Only the lines holding "Membership" are wanted here; copy each from the listing.

--- Exercise input Enclosed Below ---

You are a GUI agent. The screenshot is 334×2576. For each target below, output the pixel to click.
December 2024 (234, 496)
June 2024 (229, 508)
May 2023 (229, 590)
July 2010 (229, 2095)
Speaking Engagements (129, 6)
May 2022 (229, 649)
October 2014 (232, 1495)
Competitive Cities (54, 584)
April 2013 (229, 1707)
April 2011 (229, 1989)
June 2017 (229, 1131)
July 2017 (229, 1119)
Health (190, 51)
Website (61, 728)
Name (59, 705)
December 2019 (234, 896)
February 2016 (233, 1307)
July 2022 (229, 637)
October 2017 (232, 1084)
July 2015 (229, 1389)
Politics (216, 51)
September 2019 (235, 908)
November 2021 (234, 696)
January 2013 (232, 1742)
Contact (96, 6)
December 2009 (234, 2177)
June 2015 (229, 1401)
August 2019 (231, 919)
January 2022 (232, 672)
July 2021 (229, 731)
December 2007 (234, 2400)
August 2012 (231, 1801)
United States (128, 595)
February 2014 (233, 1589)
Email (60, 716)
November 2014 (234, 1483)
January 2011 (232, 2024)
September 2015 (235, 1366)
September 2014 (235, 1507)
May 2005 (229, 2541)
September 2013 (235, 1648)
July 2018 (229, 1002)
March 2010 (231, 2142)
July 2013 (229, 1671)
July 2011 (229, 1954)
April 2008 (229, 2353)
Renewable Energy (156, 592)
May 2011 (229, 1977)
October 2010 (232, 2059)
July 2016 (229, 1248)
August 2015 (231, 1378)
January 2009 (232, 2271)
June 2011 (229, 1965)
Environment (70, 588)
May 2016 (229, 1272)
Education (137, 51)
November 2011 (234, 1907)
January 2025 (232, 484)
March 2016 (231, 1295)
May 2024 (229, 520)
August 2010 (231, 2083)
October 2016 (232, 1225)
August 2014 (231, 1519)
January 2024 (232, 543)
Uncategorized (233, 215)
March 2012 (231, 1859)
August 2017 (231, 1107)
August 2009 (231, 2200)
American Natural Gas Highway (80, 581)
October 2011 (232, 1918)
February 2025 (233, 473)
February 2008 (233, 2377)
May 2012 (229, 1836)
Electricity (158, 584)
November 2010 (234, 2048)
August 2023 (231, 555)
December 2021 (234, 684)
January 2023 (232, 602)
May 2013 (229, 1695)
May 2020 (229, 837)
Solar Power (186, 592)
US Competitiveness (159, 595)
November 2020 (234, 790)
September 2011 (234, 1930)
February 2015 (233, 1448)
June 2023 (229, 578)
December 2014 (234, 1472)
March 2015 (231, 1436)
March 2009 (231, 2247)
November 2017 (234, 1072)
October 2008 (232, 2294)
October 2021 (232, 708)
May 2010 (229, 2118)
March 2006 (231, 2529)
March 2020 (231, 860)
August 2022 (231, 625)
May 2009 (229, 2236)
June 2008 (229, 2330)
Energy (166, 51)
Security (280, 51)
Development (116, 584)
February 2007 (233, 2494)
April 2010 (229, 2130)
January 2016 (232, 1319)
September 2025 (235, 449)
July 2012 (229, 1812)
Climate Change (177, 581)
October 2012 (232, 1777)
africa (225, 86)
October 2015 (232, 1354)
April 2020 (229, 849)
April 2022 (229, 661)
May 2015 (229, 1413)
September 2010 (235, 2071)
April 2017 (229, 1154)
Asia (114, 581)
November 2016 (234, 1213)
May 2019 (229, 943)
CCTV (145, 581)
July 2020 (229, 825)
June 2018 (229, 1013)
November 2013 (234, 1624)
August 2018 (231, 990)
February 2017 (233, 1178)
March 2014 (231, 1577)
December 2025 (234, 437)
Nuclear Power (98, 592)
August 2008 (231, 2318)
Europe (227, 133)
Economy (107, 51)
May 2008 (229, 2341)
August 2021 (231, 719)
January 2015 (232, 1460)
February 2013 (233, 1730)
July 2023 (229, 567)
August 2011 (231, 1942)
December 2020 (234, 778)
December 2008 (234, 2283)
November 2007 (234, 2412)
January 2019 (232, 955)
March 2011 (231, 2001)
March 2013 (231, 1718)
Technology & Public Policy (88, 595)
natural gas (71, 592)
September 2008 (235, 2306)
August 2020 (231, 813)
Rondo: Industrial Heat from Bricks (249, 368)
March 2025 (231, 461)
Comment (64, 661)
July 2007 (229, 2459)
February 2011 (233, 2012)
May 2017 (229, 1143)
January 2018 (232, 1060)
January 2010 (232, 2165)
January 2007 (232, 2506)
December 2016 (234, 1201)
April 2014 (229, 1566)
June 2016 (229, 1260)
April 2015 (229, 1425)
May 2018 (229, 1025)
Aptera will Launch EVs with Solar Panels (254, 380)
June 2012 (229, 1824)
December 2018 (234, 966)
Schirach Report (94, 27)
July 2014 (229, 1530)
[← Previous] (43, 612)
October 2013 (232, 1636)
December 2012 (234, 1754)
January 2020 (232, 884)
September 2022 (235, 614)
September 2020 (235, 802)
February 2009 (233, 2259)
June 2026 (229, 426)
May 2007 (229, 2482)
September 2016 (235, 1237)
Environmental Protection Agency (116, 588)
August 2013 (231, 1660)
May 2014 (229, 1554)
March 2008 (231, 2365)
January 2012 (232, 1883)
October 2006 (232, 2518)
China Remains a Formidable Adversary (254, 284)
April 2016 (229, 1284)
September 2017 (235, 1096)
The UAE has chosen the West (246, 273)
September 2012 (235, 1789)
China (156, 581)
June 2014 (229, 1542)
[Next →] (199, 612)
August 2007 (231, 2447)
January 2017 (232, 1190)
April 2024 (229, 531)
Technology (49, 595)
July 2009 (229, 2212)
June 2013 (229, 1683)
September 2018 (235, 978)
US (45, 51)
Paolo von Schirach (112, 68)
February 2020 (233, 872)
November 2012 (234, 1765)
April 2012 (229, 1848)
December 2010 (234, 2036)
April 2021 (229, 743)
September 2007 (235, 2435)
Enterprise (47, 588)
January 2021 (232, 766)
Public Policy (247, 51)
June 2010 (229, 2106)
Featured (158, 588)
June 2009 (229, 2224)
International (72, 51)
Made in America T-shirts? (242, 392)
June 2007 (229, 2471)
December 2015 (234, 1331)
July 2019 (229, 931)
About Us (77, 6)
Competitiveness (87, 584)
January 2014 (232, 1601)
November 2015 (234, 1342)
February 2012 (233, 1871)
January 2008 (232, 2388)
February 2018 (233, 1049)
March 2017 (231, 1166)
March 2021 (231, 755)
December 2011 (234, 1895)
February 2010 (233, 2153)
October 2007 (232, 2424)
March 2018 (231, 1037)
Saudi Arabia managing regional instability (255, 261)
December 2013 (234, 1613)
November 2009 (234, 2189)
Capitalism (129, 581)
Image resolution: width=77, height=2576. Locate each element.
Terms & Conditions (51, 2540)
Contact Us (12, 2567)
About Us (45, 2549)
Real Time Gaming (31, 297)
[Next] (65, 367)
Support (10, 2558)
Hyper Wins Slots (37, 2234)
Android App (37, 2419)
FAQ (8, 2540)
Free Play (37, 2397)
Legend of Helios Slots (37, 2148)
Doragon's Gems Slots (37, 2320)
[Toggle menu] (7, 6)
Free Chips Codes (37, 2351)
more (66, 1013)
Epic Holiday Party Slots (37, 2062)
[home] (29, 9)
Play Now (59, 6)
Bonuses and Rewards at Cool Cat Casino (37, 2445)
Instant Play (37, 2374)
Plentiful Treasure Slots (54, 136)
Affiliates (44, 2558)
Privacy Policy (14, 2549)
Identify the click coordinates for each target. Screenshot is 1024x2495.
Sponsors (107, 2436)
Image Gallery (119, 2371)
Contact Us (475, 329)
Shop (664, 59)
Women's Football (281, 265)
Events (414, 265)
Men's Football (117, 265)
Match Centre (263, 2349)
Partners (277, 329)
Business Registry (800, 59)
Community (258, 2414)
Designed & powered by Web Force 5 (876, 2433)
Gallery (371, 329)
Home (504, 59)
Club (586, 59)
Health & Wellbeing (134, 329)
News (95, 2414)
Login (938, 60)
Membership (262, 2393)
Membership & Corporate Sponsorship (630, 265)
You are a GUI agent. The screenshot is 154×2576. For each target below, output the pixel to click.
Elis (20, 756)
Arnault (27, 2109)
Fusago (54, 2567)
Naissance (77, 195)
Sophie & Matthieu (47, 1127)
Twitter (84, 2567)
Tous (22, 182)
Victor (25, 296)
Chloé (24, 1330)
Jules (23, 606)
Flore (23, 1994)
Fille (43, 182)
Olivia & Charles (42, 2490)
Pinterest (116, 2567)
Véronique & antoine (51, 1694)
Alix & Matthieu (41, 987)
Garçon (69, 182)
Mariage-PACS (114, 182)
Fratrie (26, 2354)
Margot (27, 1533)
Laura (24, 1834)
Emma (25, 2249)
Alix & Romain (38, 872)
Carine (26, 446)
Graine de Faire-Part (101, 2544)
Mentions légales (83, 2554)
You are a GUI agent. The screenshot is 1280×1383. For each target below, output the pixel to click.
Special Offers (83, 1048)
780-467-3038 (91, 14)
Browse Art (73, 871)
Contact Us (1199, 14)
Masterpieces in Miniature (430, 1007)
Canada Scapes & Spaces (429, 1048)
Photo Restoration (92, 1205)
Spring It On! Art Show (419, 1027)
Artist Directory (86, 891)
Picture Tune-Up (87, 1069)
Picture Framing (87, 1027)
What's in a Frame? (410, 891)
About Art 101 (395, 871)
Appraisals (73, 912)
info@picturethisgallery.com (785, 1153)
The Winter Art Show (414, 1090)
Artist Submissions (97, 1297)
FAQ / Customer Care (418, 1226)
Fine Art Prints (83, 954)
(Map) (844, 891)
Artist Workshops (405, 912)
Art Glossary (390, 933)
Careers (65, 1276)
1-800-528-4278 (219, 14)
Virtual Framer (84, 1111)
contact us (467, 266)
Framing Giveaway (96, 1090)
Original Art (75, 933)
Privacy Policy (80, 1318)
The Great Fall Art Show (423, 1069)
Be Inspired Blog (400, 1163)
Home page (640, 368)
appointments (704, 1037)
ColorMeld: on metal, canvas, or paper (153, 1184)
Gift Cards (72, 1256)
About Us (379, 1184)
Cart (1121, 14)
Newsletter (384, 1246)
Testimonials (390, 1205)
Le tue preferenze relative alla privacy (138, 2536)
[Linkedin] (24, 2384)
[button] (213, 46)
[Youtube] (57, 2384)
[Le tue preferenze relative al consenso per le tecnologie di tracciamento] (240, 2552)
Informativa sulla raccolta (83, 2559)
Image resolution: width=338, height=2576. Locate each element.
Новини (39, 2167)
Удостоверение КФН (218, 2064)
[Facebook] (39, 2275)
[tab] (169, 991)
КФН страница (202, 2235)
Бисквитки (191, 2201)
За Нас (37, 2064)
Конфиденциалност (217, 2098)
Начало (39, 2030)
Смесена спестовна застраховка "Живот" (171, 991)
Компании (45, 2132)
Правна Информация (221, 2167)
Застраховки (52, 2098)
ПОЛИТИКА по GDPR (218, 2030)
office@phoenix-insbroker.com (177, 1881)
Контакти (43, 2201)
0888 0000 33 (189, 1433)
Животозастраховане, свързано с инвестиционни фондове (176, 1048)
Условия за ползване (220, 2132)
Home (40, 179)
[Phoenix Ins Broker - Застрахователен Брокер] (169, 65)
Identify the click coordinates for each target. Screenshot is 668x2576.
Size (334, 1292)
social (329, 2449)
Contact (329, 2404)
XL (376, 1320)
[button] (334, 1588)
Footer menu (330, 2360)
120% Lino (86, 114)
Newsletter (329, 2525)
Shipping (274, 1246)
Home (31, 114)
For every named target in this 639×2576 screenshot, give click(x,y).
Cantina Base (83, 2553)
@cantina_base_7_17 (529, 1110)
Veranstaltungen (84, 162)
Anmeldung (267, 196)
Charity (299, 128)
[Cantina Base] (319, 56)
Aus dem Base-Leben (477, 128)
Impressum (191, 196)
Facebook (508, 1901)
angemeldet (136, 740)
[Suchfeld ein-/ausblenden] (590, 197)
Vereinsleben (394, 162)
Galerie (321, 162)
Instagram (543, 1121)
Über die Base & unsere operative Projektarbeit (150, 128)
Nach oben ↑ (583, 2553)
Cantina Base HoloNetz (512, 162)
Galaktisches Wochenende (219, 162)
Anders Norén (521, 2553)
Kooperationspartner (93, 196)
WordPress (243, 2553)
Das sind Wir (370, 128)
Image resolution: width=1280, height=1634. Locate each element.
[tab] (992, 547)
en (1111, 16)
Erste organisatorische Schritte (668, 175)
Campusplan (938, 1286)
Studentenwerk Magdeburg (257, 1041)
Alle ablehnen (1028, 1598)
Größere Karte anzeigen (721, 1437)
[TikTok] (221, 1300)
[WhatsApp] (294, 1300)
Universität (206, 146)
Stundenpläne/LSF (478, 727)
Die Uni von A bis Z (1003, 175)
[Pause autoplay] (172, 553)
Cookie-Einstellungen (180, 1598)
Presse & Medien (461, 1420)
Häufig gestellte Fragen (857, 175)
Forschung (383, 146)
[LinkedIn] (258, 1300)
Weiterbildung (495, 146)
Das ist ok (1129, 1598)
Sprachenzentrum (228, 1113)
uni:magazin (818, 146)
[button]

--- End of Enclosed Exercise input ---

Problem solution:
Membership (262, 2393)
Membership & Corporate Sponsorship (630, 265)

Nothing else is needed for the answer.